Thursday, August 7, 2014

Hacking Clocktower - The First Fear

This one... this one should be fun - let's take a great Japanese survival-horror game, figure out how it works, make it English, and do some other stuff to it :)

If you've never heard of ClockTower (or Clocktower - The First Fear as it's known in Japan), it was a game originally for the Super Nintendo by Human Entertainment.

It's one of those point and click adventure games (if you're old like me and remember those), but it's also one of the earlier games that would help create the survival horror genre. Basically, these 4 orphans end up at this mansion after the orphanage closes and they start disappearing; you take over the role of Jennifer in the group and have to find a way out, hopefully find your friends, and figure out what's going on in the mansion.

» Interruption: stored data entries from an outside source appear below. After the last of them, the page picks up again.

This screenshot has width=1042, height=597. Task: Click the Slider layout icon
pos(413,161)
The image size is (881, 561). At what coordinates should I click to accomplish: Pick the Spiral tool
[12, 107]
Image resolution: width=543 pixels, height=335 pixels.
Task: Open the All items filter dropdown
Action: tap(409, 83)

The atmosphere is gritty, things happen in the house for no apparent reason at random (it's pretty haunted; let's just say), sometimes things just come out and kill you, and all the while, this psychopath with a pair of gardening shears is chasing you around the house - stalking you (the nemesis thing from Resident Evil 3 was not some cute idea Capcom came up with):

The game is filled with gritty situations that involve thinking quickly on your feet to survive, running and hiding is the only option, but saving what sanity Jennifer has left is also important as she can trip over her own feet and die of a heart attack if things get too intense (a la Illbleed).

Anyway, this game was released in 1994 for the SNES, re-released with more content on the PSX in 1997, released on the Wonderswan (but nobody gives a damn about the Wonderswan), and finally released on the PC (and then later re-released on the PC in 1999 as a value edition).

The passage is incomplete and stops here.